Nelle steppe dell’Est ucraino il Cremlino sta esibendo il suo nuovo esercito, quello che le future basi e le forze di pronto intervento della Nato dovranno affrontare. Le lezioni dell’Afghanistan e della Cecenia sono state imparate. L’esercito di leva di massa uscito dalle guerre del ’900, di trincee e carri armati che marciavano a Ovest per mesi e anni, è stato sostituito - anche perché economicamente insostenibile - da professionisti addestrati, «pronti a reagire su tutto il perimetro della frontiera russa», dice fiero il capo dello Stato maggiore Valery Gherasimov. Pochi giorni fa Mosca ha annunciato la creazione di una «forza di pace» di 5 mila unità, parà e fanteria d’assalto, ai quali vengono fatti anche corsi di lingue (non si specifica quali) e diritto internazionale. Da qualche mese la Russia svolge due-tre esercitazioni a settimana, da simulazioni di attacchi nucleari all’anti-aerea e battaglie «con milizie irregolari». I 124 poligoni «non devono mai rimanere fermi», ha ordinato il ministro della Difesa Serghey Shoigu, che a luglio ha posto alle sue truppe l’obiettivo di «imparare ad agire in territorio nemico sconosciuto» e «manovrare a lunghe distanze», senza nascondere che queste capacità servono «alla luce di quello che accade ai confini dei nostri vicini».

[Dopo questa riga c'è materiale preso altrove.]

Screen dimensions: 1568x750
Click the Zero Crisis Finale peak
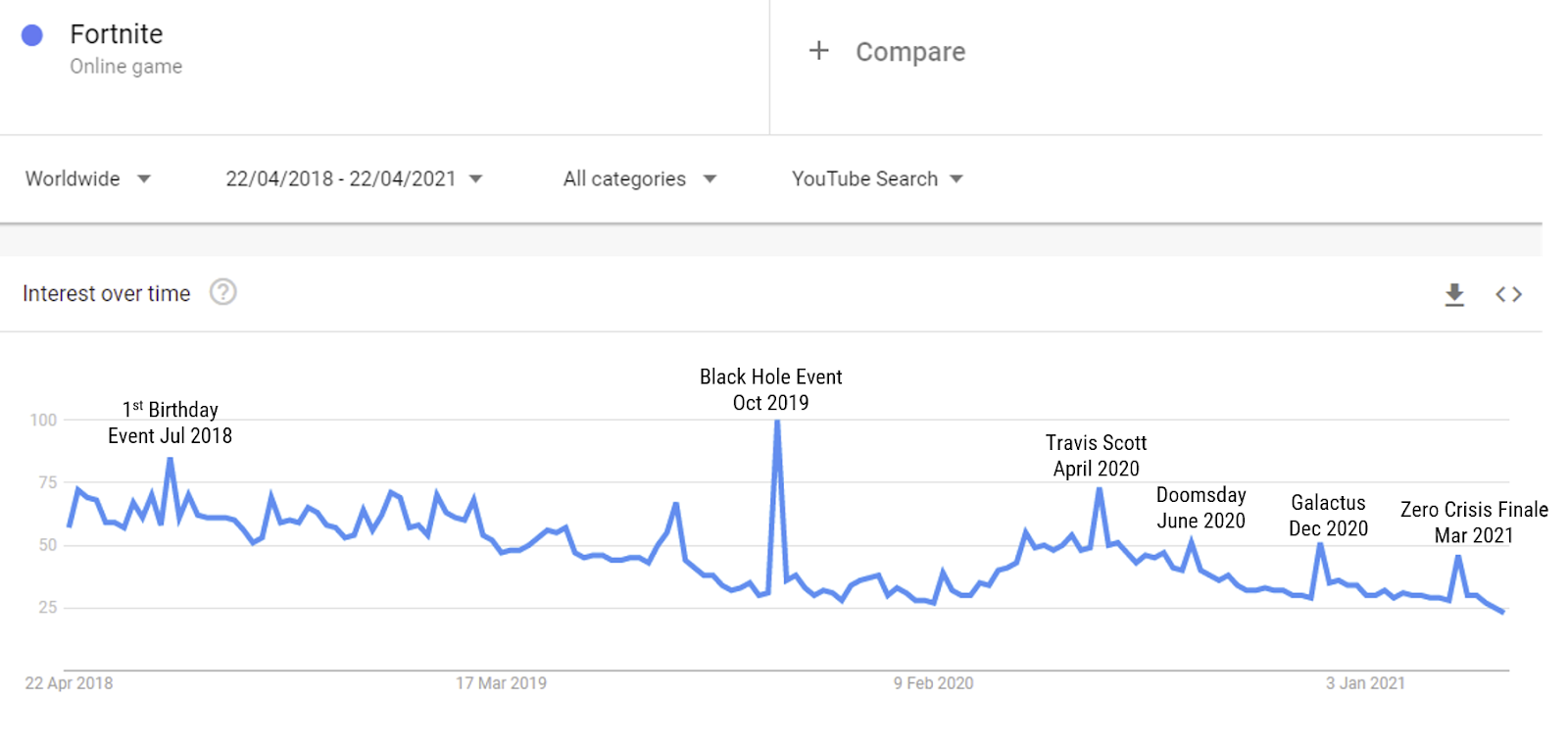coord(1458,557)
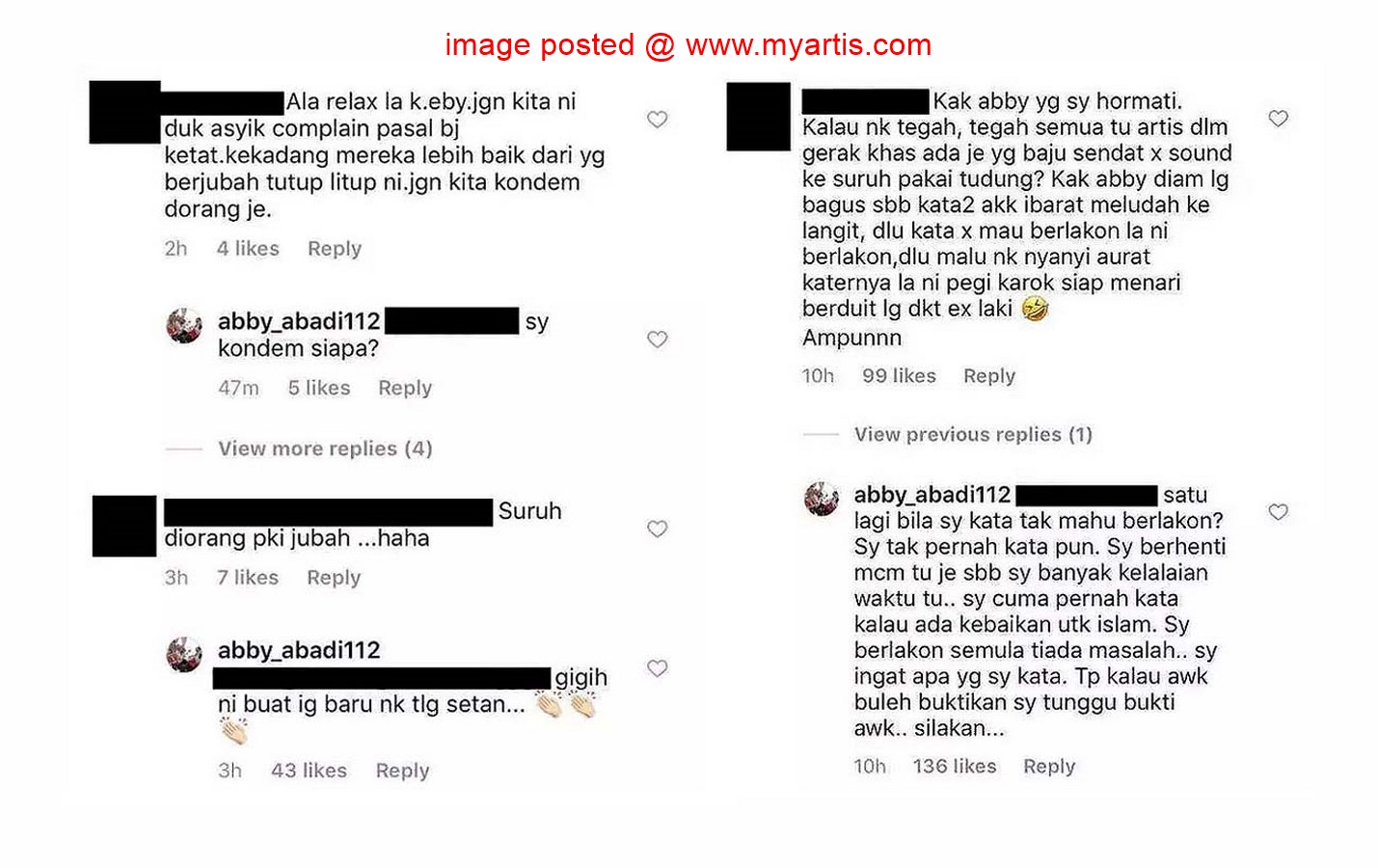Like abby_abadi112's 'satu lagi bila sy kata' reply
The width and height of the screenshot is (1378, 868).
click(x=1278, y=511)
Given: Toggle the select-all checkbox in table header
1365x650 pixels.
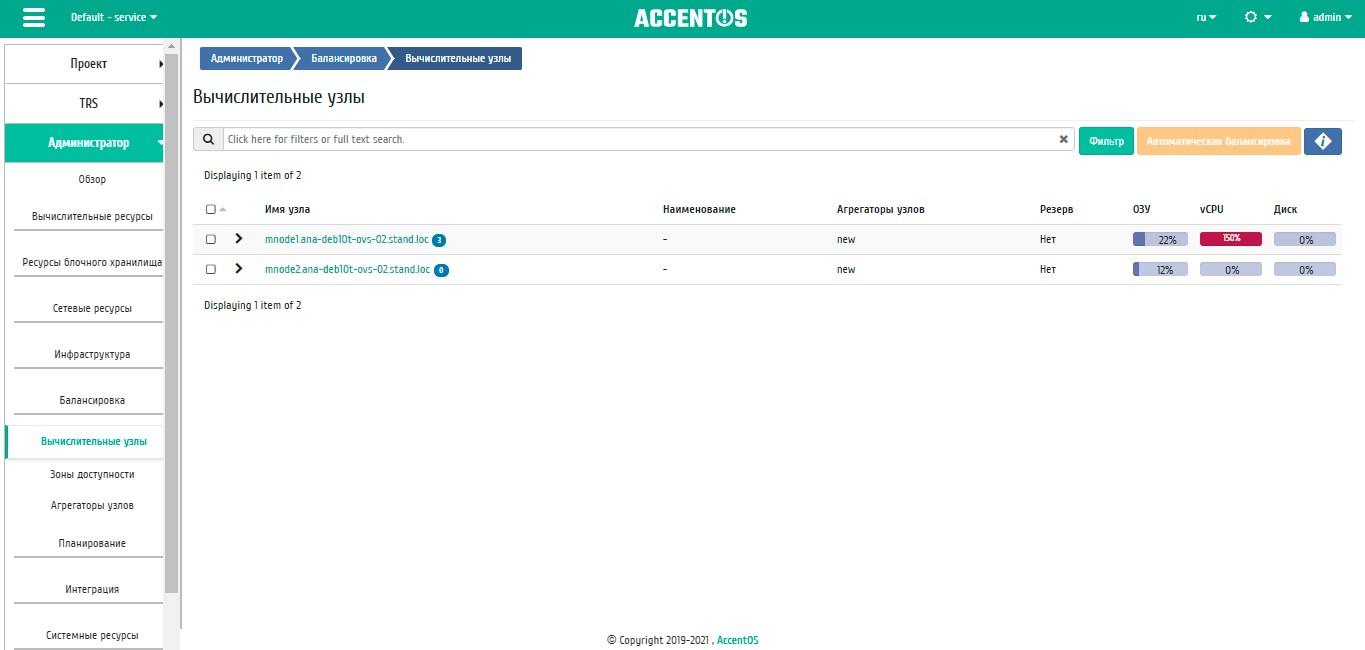Looking at the screenshot, I should coord(210,209).
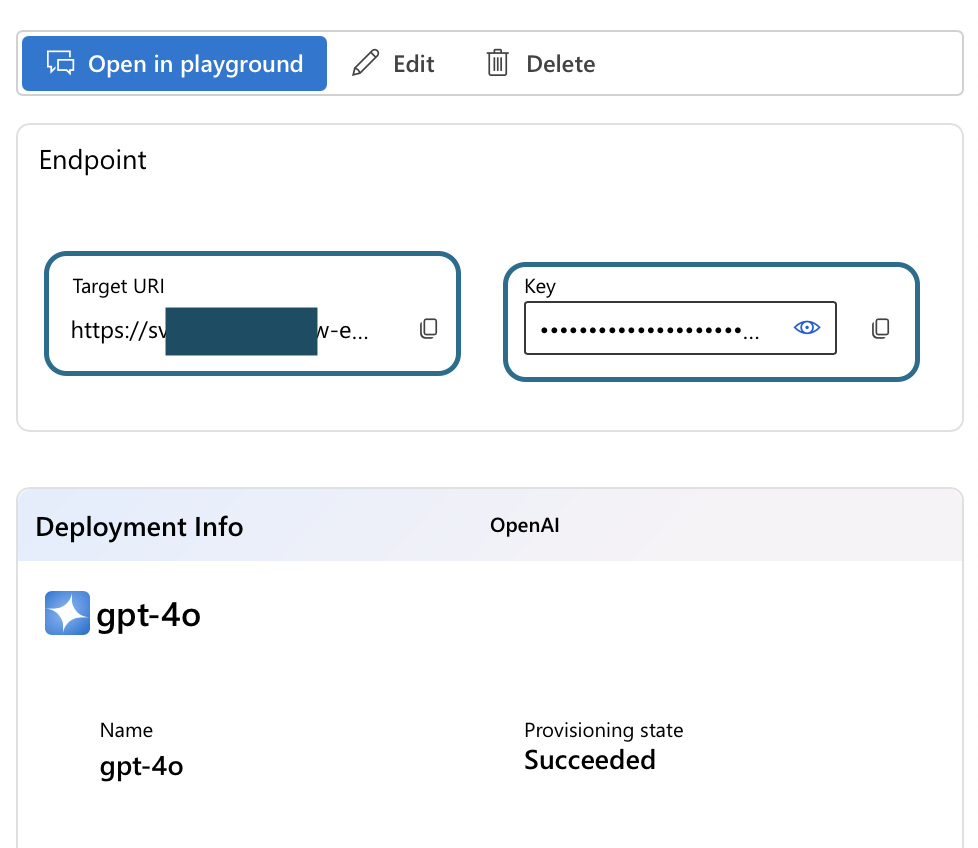Click the Deployment Info header
The width and height of the screenshot is (978, 848).
point(139,527)
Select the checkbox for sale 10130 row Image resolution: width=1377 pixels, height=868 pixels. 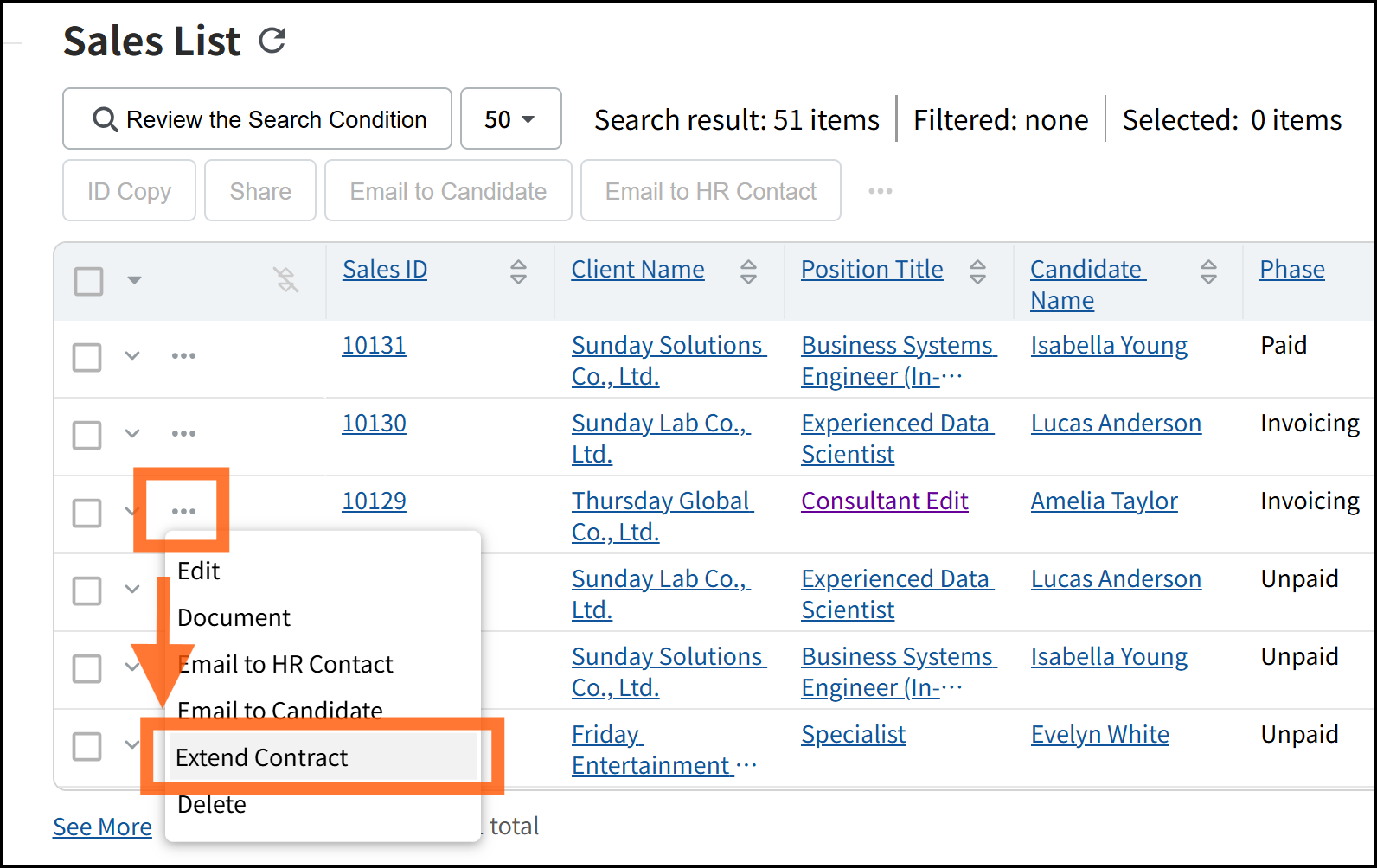coord(87,435)
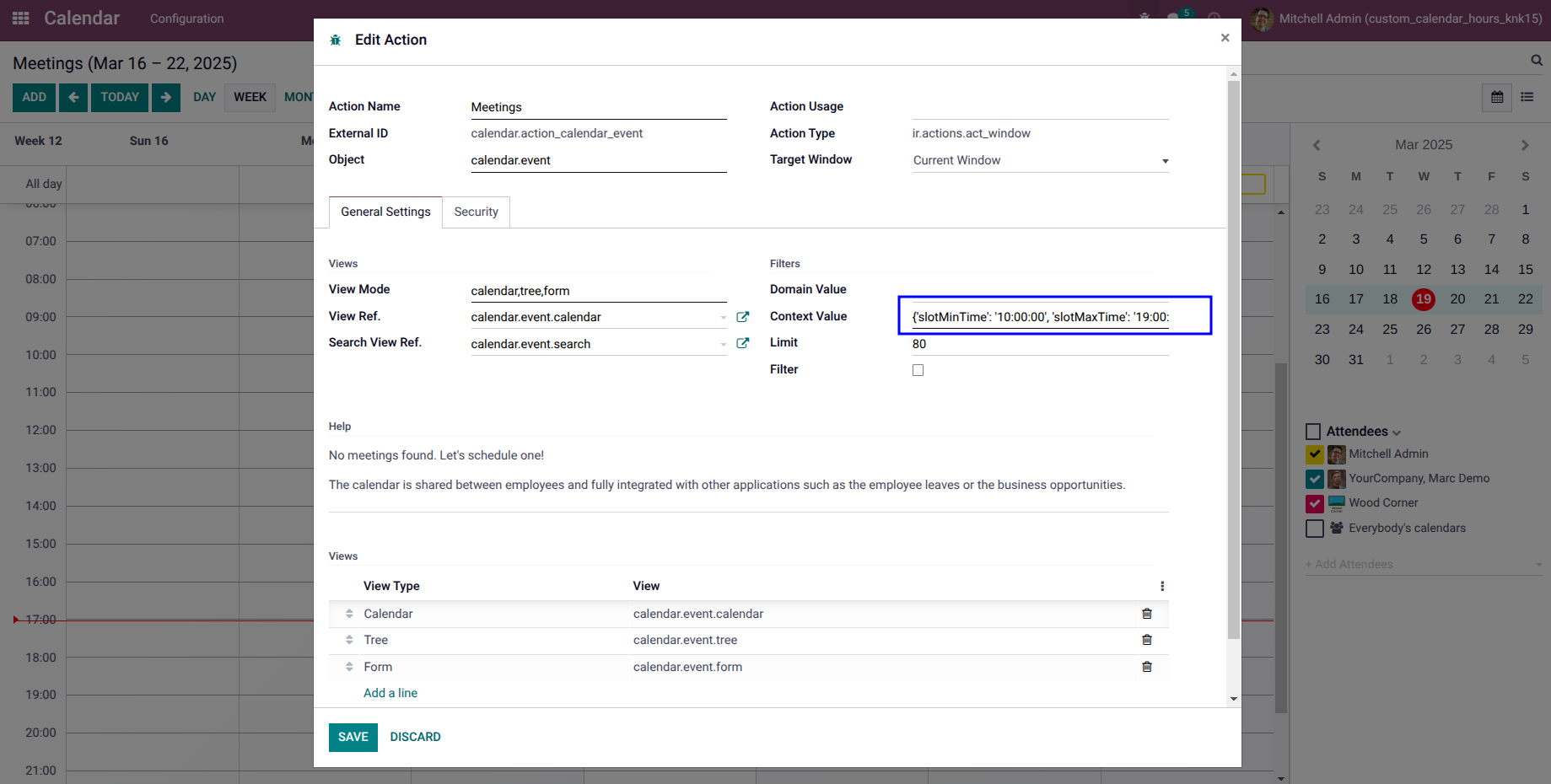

Un cambiamento dovuto innanzitutto agli investimenti: in 10 anni la Russia ha quasi raddoppiato le sue spese militari, arrivando a circa 78 miliardi di dollari annui. Spesi innanzitutto in armamenti. Al poligono di Kapustin Yar nel 2015 sono previsti test di 100 armamenti di alta tecnologia, rispetto ai 30 del 2013. Nei cantieri ci sono 60 navi militari, e 26 - tra cui sottomarini nucleari strategici armati di missili - sono state varate l’anno scorso. Lavori che potrebbero bloccarsi a causa di componenti strategiche made in Ukraine, e il Cremlino ha ordinato di raggiungere entro tre anni la completa «autarchia» negli armamenti. Ma soprattutto sono stati accantonati manuali della Seconda guerra mondiale. Ora si copia da quelli del Pentagono, e l’ex capo dello Stato maggiore Yuri Baluevsky teorizza il passaggio dalla «guerra dei motori» di carri e aerei alla «guerra cognitiva» che «conquista le menti delle persone», e alla «guerra del caos governato» dove «il confine tra pace e conflitto e tra fronte e retrovia non è netto».
È la «guerra ibrida» teorizzata dalla Nato, che mischia propaganda, pressioni politiche, ricatti economici e azioni militari con forze mobili da postazioni avanzate. È di questi giorni la notizia che l’aviazione di Mosca avrà una base a Baranovichi, città bielorussa al confine con la Polonia. E l’enclave baltica di Kaliningrad aspetta che il Cremlino realizzi la sua vecchia minaccia di rompere l’accordo sul bando dei missili a corto e medio raggio (500-5500 km) firmato con gli Usa nel 1988. All’epoca serviva a non fare dell’Europa un poligono di tiro tra due grandi potenze. Oggi, se Mosca rompesse i patti, a Kaliningrad potrebbero tornare missili in grado di colpire quasi fino all’Atlantico.